LANGIT7.ID- Di banyak kota Muslim hari ini, dari Jakarta hingga Tunis, keragaman cara berjilbab telah menjadi lansekap sosial yang biasa. Namun perdebatan hukumnya tak surut. Dari forum pesantren sampai ruang editorial, persoalan batas aurat terus memantik silang pendapat. Di antara suara yang jarang terangkat, terdapat pandangan ulama kontemporer yang menawarkan pembacaan lebih lentur terhadap teks-teks Al-Qur’an dan hadis. Salah satu yang menonjol adalah Muhammad Thahir bin Asyur, ulama besar Tunisia yang otoritas keilmuannya diakui luas.
Dalam Maqashid Al-Syari’ah, Bin Asyur menulis tegas bahwa adat satu masyarakat tidak dapat dipaksakan kepada masyarakat lain atas nama agama. Ia mengutip QS Al-Ahzab 33:59, ayat tentang jilbab yang sering menjadi rujukan utama.
Menurutnya, perintah agar perempuan Mukminah mengulurkan jilbab adalah ajaran yang mempertimbangkan adat Arab pada masa Nabi. Karena itu, bangsa yang tidak mengenal tradisi berjilbab tidak otomatis terikat oleh bentuk kultural yang sama.
Dalam Tafsir At-Tahrir jilid XXII, ia merinci bahwa cara memakai jilbab selalu berbeda sesuai kebutuhan dan adat tiap masyarakat. Yang menjadi tujuan utama, tulisnya, hanyalah agar perempuan dikenali sebagai perempuan baik sehingga tidak diganggu.
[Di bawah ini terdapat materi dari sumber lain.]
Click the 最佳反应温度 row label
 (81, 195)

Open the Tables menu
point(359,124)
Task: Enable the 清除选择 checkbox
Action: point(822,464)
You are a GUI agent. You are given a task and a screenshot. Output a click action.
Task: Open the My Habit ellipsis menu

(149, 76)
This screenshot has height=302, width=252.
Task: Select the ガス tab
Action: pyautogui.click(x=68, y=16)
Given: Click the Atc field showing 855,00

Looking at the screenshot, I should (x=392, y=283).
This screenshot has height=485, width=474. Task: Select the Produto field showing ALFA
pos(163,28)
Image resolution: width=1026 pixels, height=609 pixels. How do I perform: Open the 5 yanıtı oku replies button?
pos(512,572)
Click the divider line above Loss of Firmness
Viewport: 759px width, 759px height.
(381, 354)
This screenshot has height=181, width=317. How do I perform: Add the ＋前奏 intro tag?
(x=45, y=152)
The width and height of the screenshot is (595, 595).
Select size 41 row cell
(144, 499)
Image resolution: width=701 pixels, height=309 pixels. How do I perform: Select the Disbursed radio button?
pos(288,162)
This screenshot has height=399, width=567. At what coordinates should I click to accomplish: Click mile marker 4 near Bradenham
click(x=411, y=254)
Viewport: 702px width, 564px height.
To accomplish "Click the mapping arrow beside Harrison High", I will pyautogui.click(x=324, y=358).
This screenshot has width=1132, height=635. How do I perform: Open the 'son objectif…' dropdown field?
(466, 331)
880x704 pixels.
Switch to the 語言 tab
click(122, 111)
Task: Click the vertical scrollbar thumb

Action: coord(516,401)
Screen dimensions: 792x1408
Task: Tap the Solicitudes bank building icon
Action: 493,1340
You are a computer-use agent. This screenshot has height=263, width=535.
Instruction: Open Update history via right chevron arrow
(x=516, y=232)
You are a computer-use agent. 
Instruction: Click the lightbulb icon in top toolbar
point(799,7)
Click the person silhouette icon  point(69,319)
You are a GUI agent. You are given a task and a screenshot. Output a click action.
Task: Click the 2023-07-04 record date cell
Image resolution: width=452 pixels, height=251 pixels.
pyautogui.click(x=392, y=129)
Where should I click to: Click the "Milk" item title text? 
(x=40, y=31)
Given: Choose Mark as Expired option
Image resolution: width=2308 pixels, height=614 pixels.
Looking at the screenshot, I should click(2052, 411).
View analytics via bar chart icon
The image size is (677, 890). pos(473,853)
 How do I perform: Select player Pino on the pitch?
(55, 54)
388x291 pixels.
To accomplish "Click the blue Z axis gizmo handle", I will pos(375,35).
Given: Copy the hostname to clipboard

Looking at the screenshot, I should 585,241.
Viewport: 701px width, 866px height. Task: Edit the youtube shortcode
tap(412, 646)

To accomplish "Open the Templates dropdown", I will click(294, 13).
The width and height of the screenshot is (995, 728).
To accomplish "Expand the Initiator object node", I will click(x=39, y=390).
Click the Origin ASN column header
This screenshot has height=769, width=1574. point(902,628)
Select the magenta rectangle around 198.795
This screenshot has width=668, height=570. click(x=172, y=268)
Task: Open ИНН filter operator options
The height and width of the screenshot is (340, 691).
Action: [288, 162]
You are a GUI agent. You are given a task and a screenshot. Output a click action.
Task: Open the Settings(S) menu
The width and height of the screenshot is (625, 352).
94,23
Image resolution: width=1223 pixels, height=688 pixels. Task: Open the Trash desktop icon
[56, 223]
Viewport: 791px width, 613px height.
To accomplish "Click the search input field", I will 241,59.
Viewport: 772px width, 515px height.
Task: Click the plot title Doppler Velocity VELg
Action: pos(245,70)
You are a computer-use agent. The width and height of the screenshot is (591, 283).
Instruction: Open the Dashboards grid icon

Pandangan ini mempersoalkan satu asumsi yang kerap diterima begitu saja: bahwa perintah tekstual selalu berarti perintah wajib dalam hukum fikih. Bin Asyur mengingatkan bahwa tidak semua redaksi perintah dalam Al-Qur’an bersifat mengikat. Perintah menulis transaksi hutang dalam QS Al-Baqarah 2:282, misalnya, dipahami sebagai anjuran kuat, bukan kewajiban mutlak. Hal serupa berlaku dalam sejumlah hadis yang bersifat perintah tetapi diarahkan sebagai kesunnahan, seperti larangan memakai emas dan sutra bagi laki-laki dalam konteks tertentu.
Dalam
Wawasan Al-Qur’an, Quraish Shihab mengutip pendekatan itu untuk mengingatkan bahwa batas aurat perempuan memang diperdebatkan para ulama sejak dulu. Karena Al-Qur’an sendiri tidak menyebut batas secara eksplisit, maka ruang ijtihad terbuka lebar. Yang mengenakan penutup tubuh dari kepala hingga kaki memang menjalankan teks secara maksimal, tulisnya. Namun tidak tepat jika mereka yang tidak menutup kepala atau memperlihatkan tangan langsung dinyatakan pasti melanggar petunjuk agama. Sebab, konsensusnya tidak bulat.
Kehati-hatian tetap diperlukan. Seperti pakaian lahir yang dapat menyiksa tubuh bila tidak sesuai bentuknya, pakaian batin pun dapat membebani jiwa bila aturan itu dipaksakan tanpa mempertimbangkan kemampuan dan jati diri seseorang. Pada akhirnya, Quraish Shihab menegaskan dua kaidah penting.
Pertama, Al-Qur’an dan Sunnah secara pasti melarang segala tindakan yang memicu rangsangan negatif antara lawan jenis. Tidak ada ruang kompromi di sini. Kedua, rangkaian ayat tentang pakaian dalam Al-Nur dan Al-Ahzab justru diakhiri dengan ajakan bertobat, penanda bahwa pelanggaran kecil atau besar dalam etika memandang dan berpakaian sulit dihindari manusia.
Ajakan bertobat itu, tulis Quraish Shihab, adalah ruang lapang bagi siapa pun yang tengah berproses. Allah Maha Pengampun lagi Maha Penyayang bagi mereka yang belum sepenuhnya mematuhi tuntunan, selama ada kesadaran untuk memperbaiki diri. Sebuah penutup yang menempatkan persoalan pakaian bukan semata urusan tekstual atau kultural, tetapi medan kesadaran moral yang tumbuh seiring perubahan zaman.